Earth-treading stars that make dark EVEN light.
—Warburton.
But why nonsense? Is anything more commonly said, than that beauties eclipse the sun? Has not Pope the thought and the word?
Sol through white curtains shot a tim'rous ray,
And ope'd those eyes that must eclipse the day.
Both the old and the new reading are philosophical nonsense, but they are both, and both equally poetical sense.

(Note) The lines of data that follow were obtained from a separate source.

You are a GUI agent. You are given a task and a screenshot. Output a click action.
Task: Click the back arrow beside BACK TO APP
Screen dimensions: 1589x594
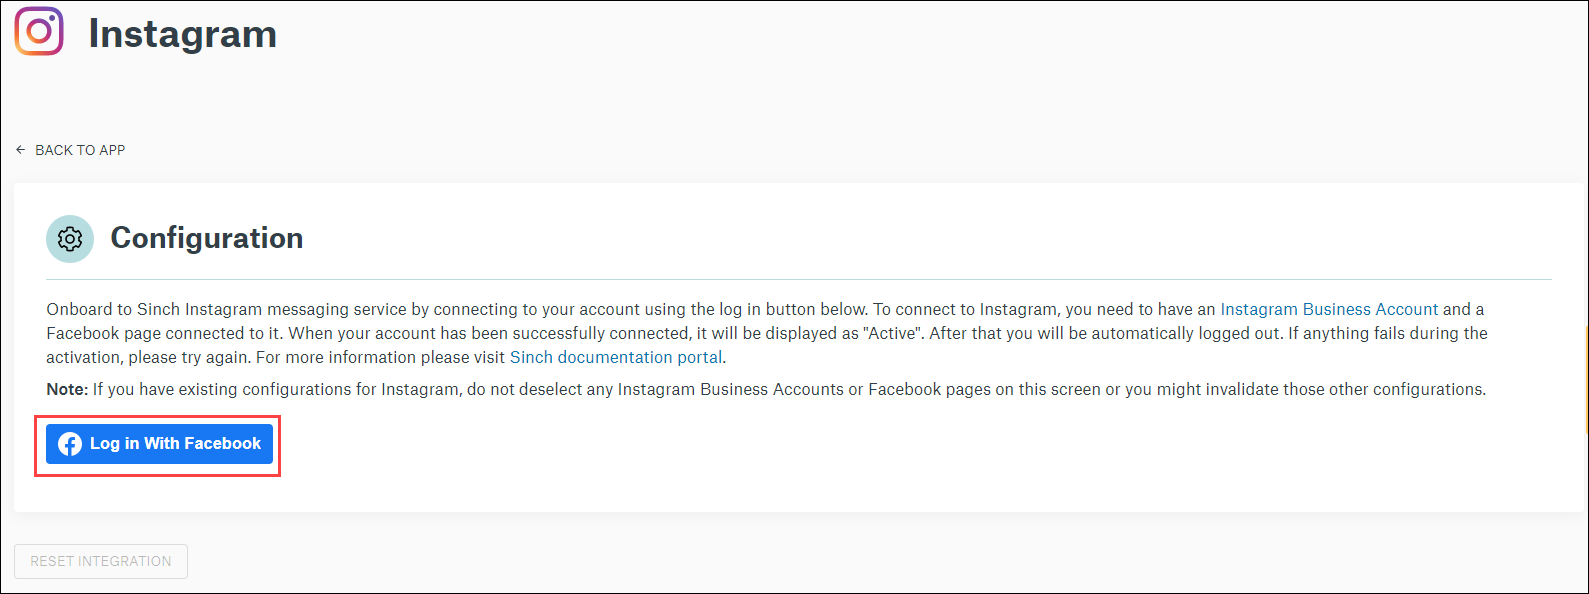pos(20,149)
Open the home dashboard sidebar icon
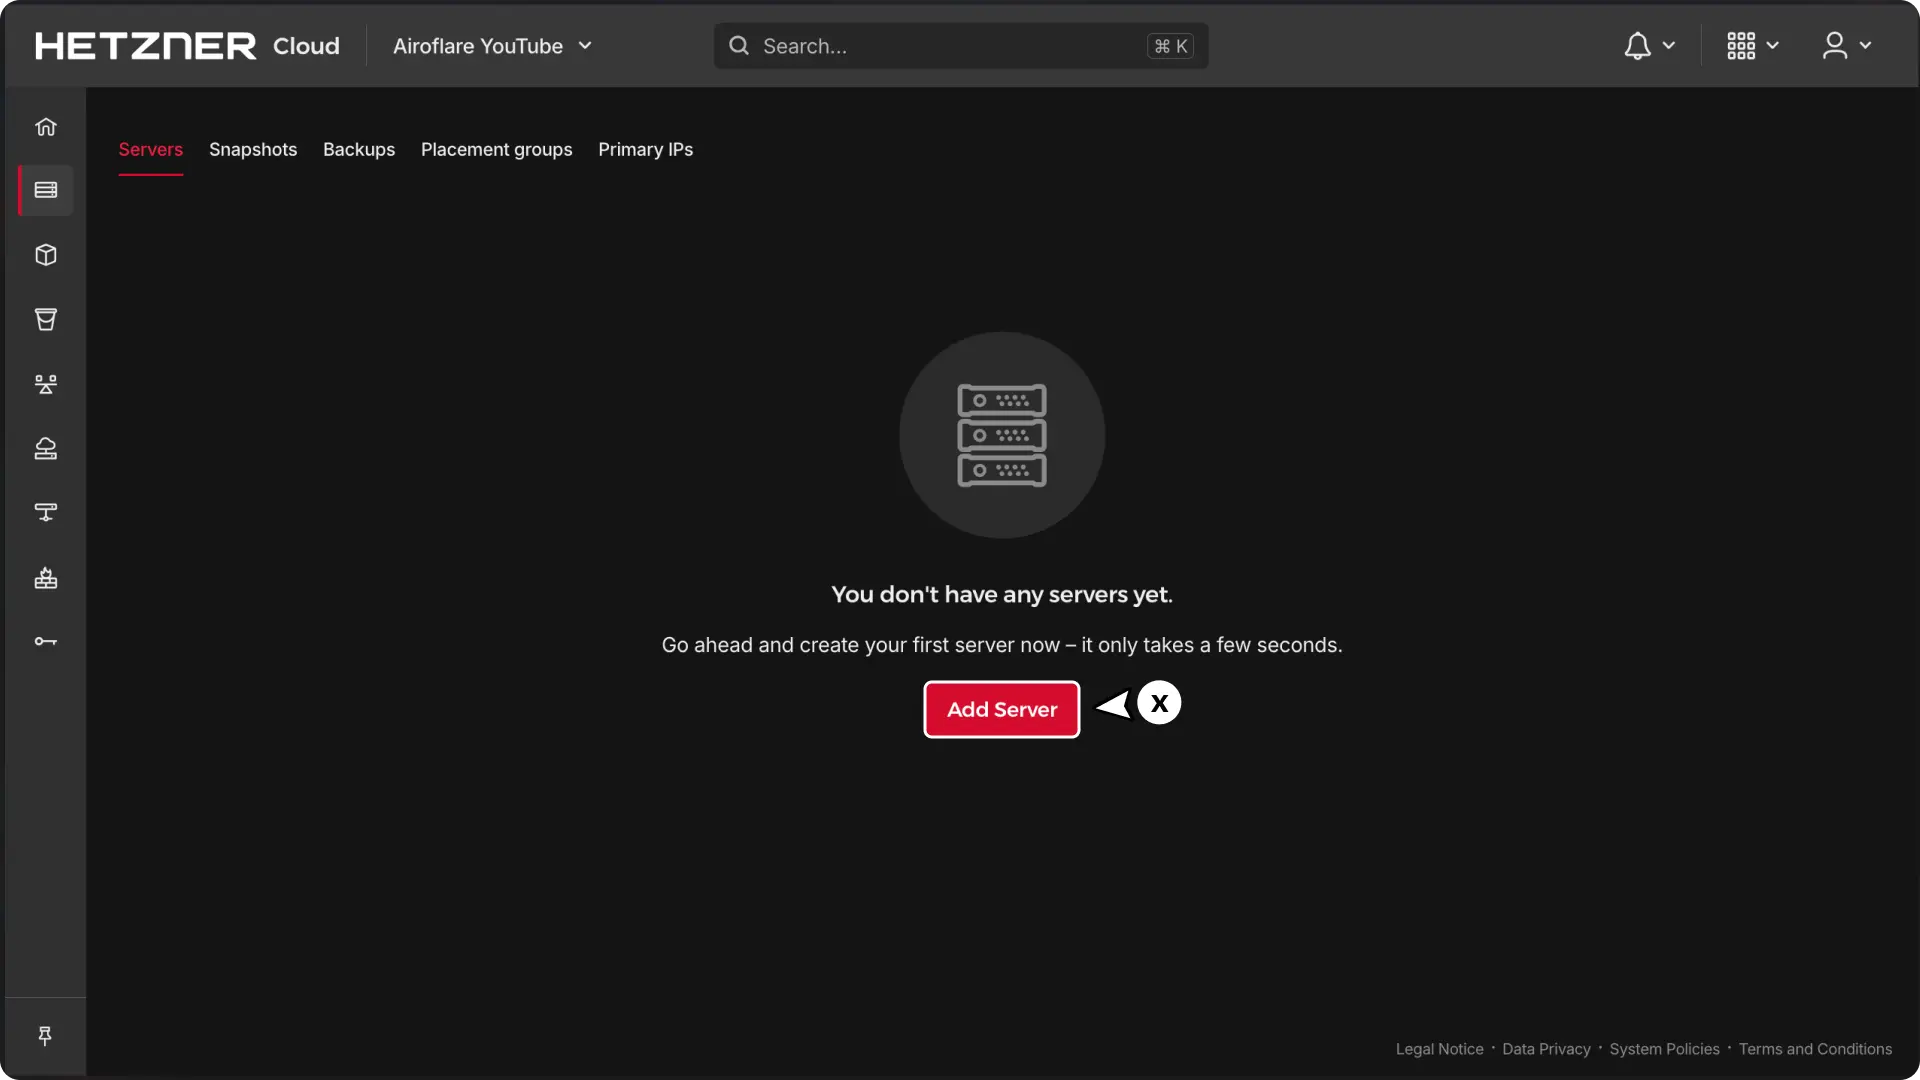This screenshot has width=1920, height=1080. click(46, 127)
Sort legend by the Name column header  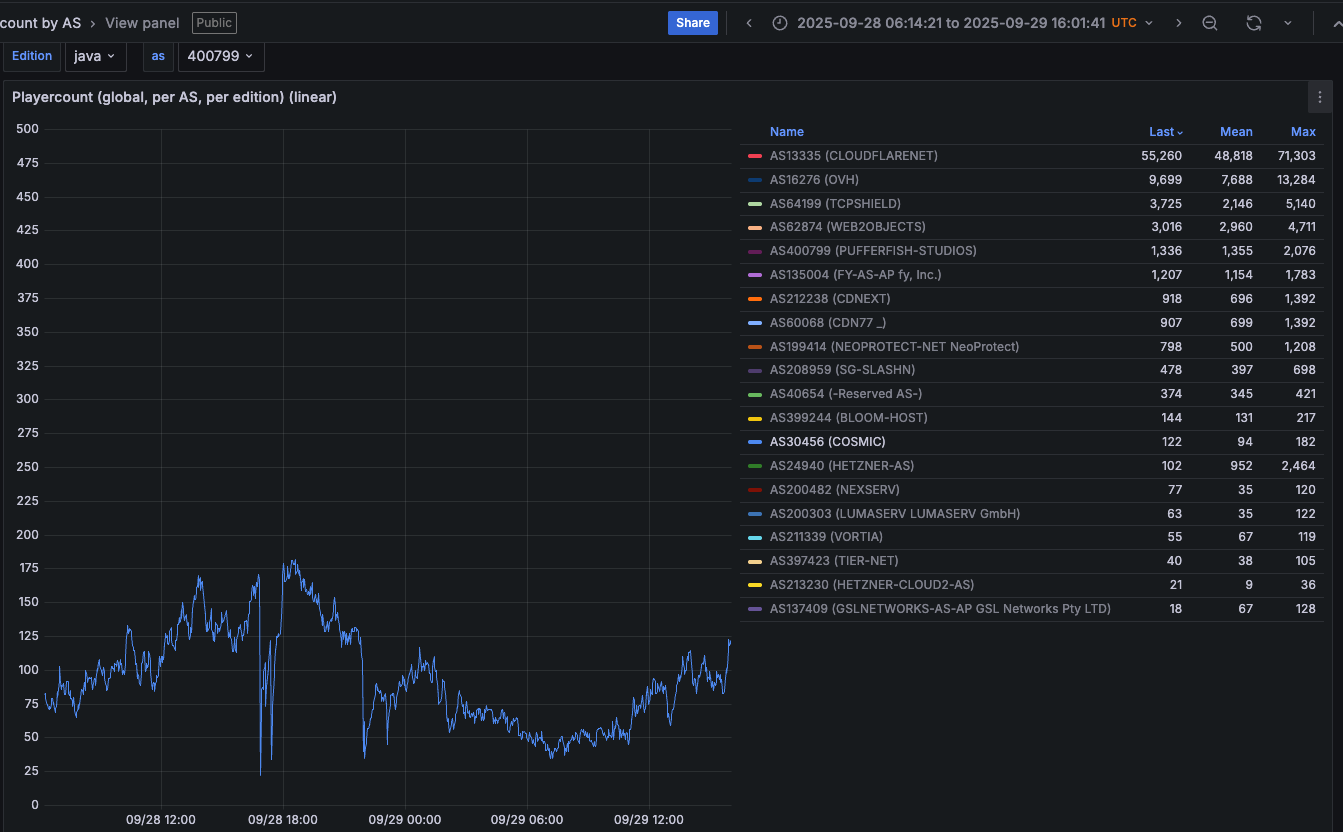tap(786, 132)
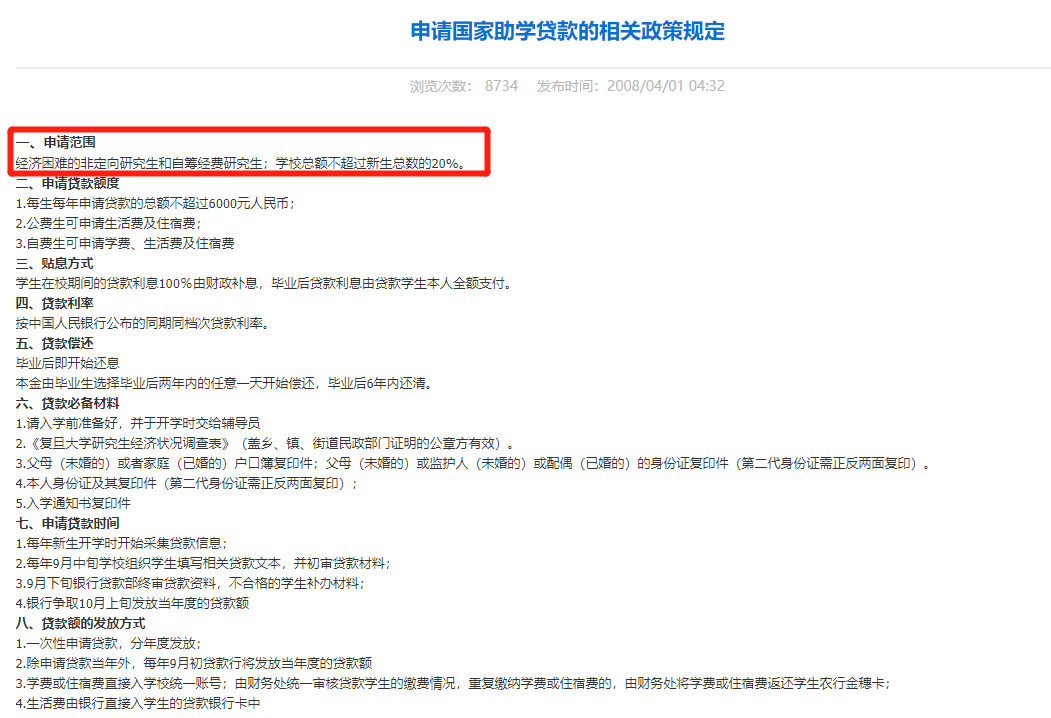Click the article title 申请国家助学贷款的相关政策规定

click(x=567, y=31)
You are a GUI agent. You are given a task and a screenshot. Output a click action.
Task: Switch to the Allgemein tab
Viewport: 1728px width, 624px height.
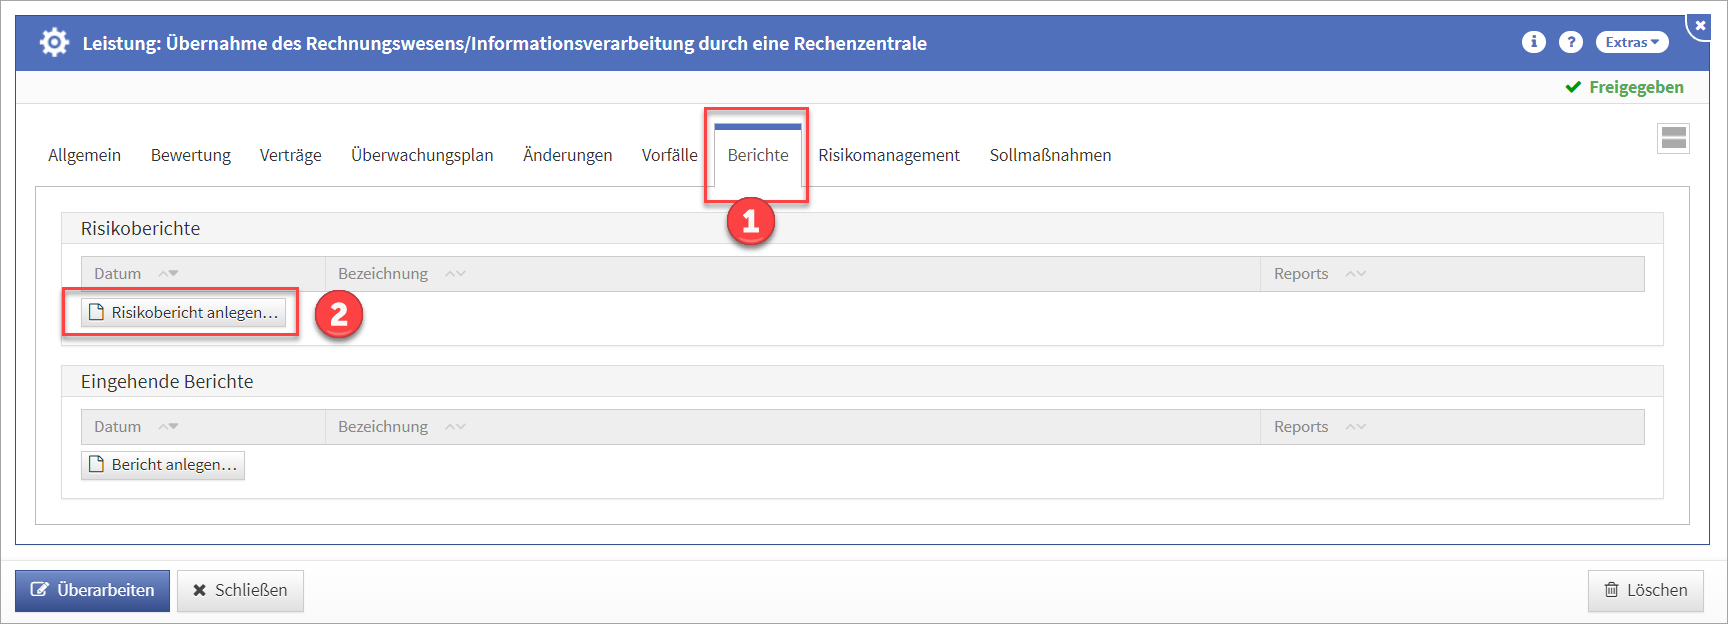click(x=84, y=155)
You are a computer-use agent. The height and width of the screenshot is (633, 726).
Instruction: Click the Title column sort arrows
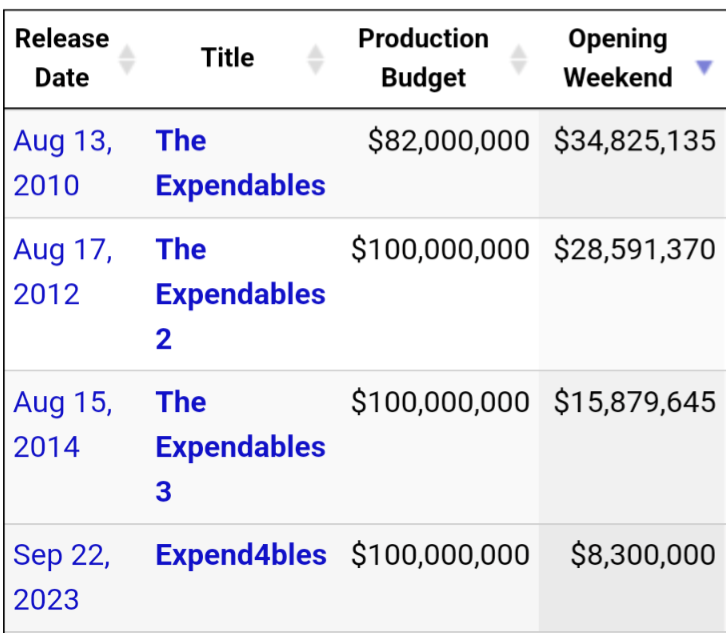tap(315, 58)
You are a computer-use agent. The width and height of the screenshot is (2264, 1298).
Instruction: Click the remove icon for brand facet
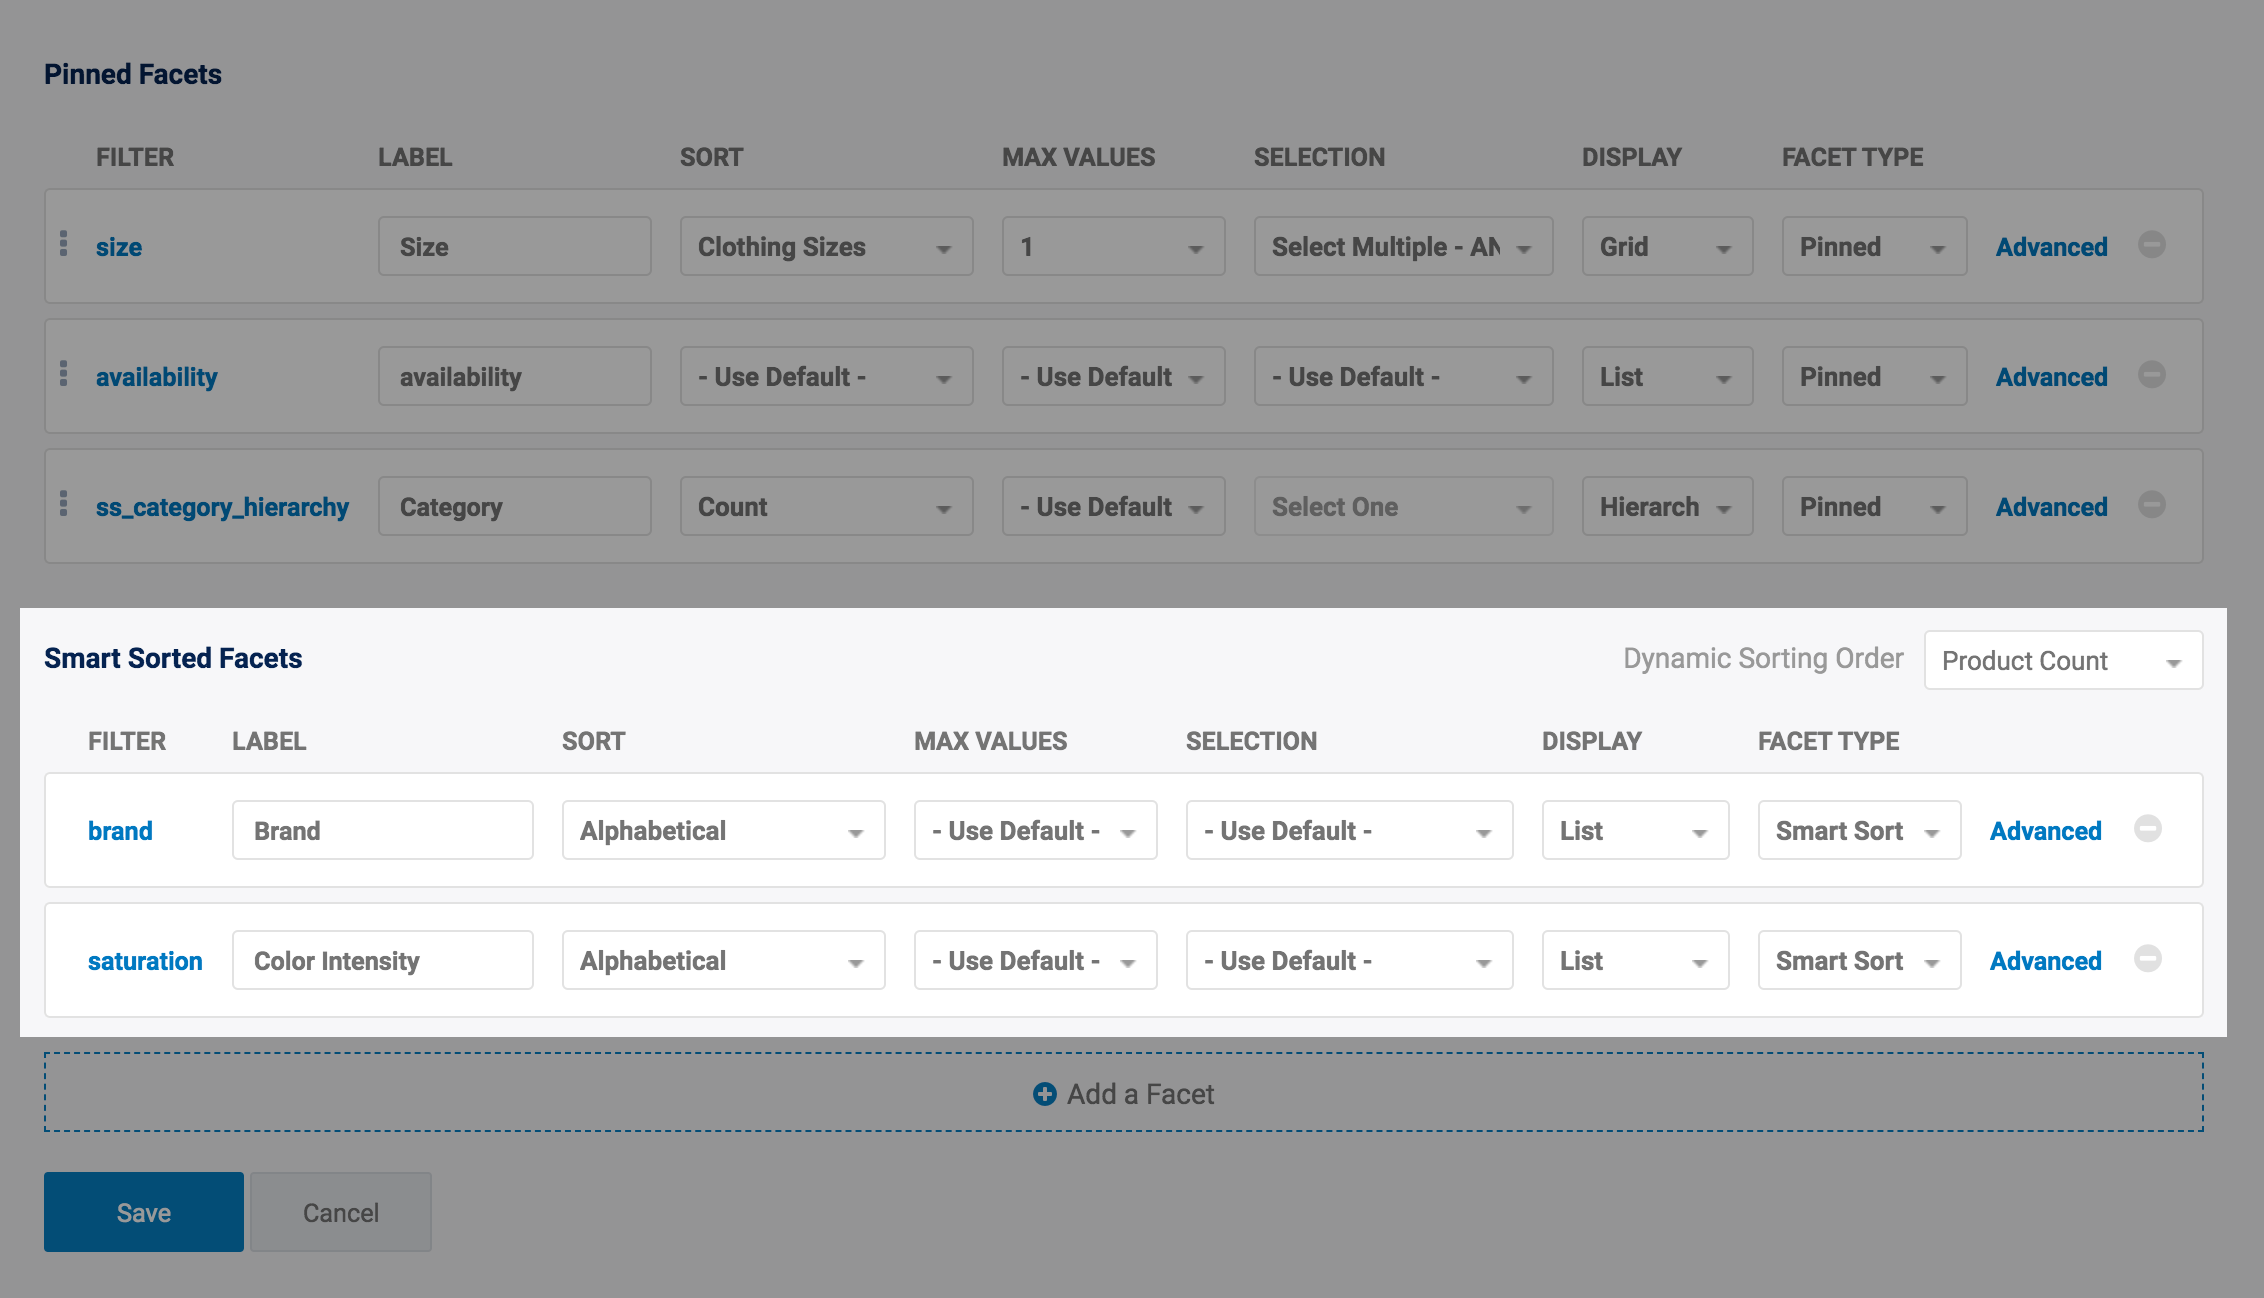click(2147, 829)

ACT I. SCENE iii. (I. ii. 26-8.)
Such comfort as do lusty young men feel,
When well-apparel'd April on the heel
Of limping winter treads.
To say, and to say in pompous words, that a "young man shall feel" as much in an assembly of beauties, "as young men feel in the month of April," is surely to waste sound upon a very poor sentiment. I read, Such comfort as do lusty YEOMEN feel. You shall feel from the sight and conversation of these ladies such hopes of happiness and such pleasure, as the farmer receives from the spring, when the plenty of the year begins, and the prospect of the harvest fills him with delight.
ACT I. SCENE iv. (l. iii. 92.)
That in gold clasps locks in the golden story.
The "golden story" is perhaps the "golden legend", a book in the darker ages of popery much read, and doubtless often exquisitely embellished, but of which Canus, one of the popish doctors, proclaims the author to have been homo ferrei oris, plumbei cordis.